= Peter Carlson =

Swedish missionary (1822–1909)

Peter Carlson (December 7, 1822 – August 13, 1909) was a Swedish-American Lutheran Minister who helped found the Augustana Evangelical Lutheran Synod and served as president of the Minnesota Conference for six years.

==Biography==
Carlson was born on December 7, 1822, at Hjortsberga, in the parish of Alvesta, in Kronoberg, Sweden. He was the son of to Carl Andersson and Anna Isaksdotter of Småland. His life in Sweden was marked by poverty and lack of education. At age 15, he became a carpenter to support his parents and four younger siblings. Peter married Christina (Stina Kajsa) Andersdotter when he was 25. They moved to the parish of Aneboda near the city of Växjö, Sweden. In May 1854, at age 32, he immigrated to the United States with his family and settled in St. Charles, Illinois before moving to Geneva. He was mentored by Pastor Erland Carlsson and began his ministry that November. He later met Dr. Eric Norelius at a synod meeting in Waverly, IL in 1855 and became close friends with Rev. Andrew Jackson.
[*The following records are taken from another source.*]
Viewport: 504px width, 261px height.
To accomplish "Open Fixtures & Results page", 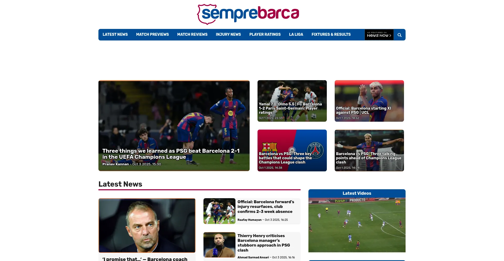I will [331, 34].
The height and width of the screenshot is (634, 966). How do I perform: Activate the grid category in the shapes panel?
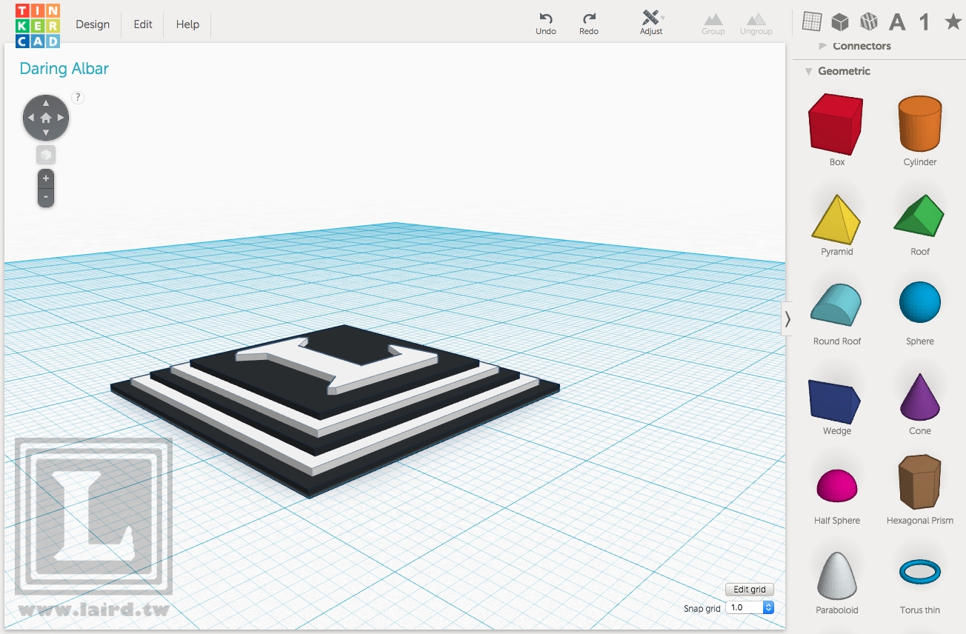point(812,21)
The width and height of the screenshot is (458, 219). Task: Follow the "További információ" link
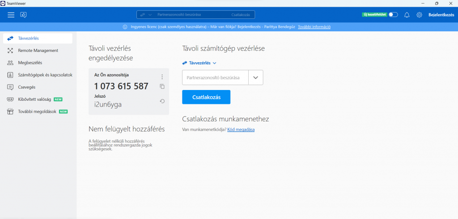coord(314,27)
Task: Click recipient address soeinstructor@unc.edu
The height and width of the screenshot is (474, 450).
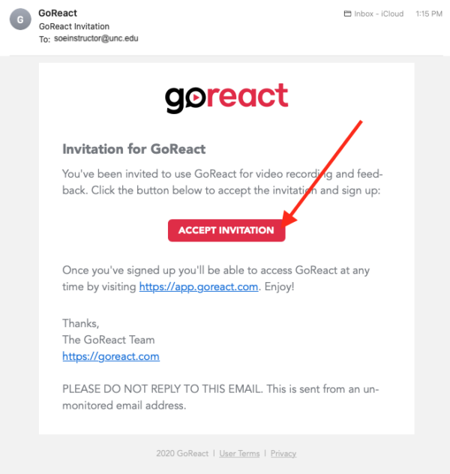Action: (x=96, y=38)
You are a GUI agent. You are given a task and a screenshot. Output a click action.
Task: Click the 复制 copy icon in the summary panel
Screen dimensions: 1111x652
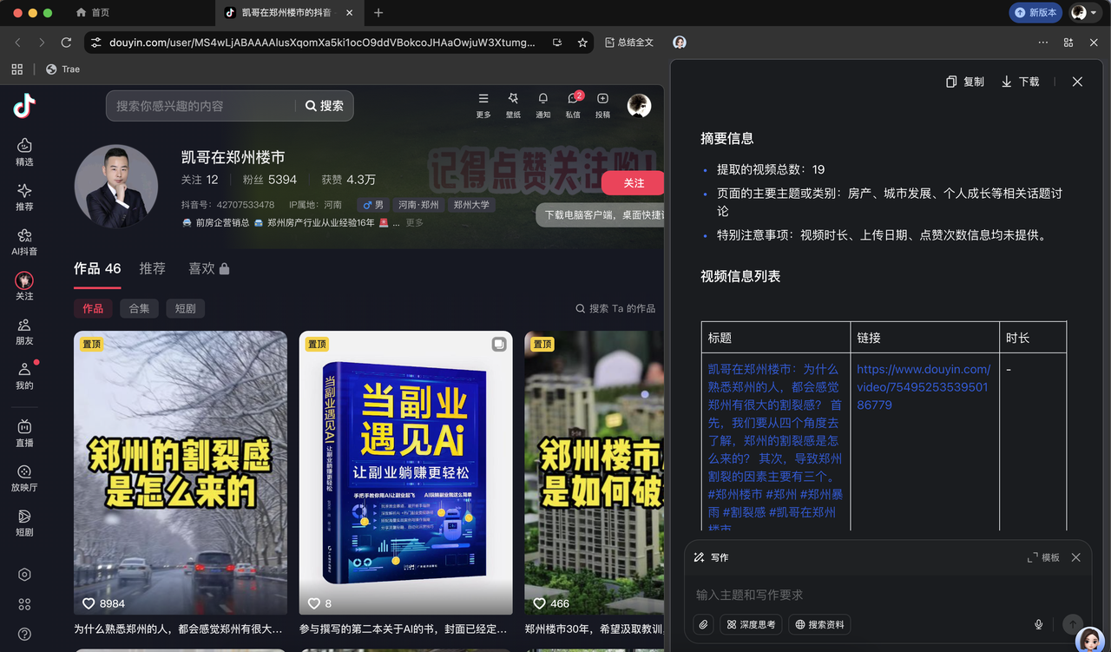click(951, 81)
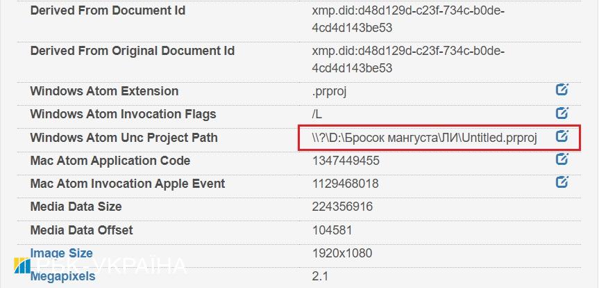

In November 1857, he moved to Carver County, Minnesota, where he organized both East Union Lutheran Church and West Union Lutheran Church. Carlson was ordained in Chicago on September 13, 1859, and helped found the Augustana Evangelical Lutheran Synod on June 5, 1860.

Carlson left the Carver congregation in August 1879 to serve as a missionary in the Pacific Northwest. That December he organized Immanuel Swedish Evangelical Lutheran Church in Portland, Oregon, the first Augustana Synod church west of the Rocky Mountains. The following year he moved to Idaho with his family, where he established the Cordelia Swedish Lutheran Church, the first Lutheran church in the state.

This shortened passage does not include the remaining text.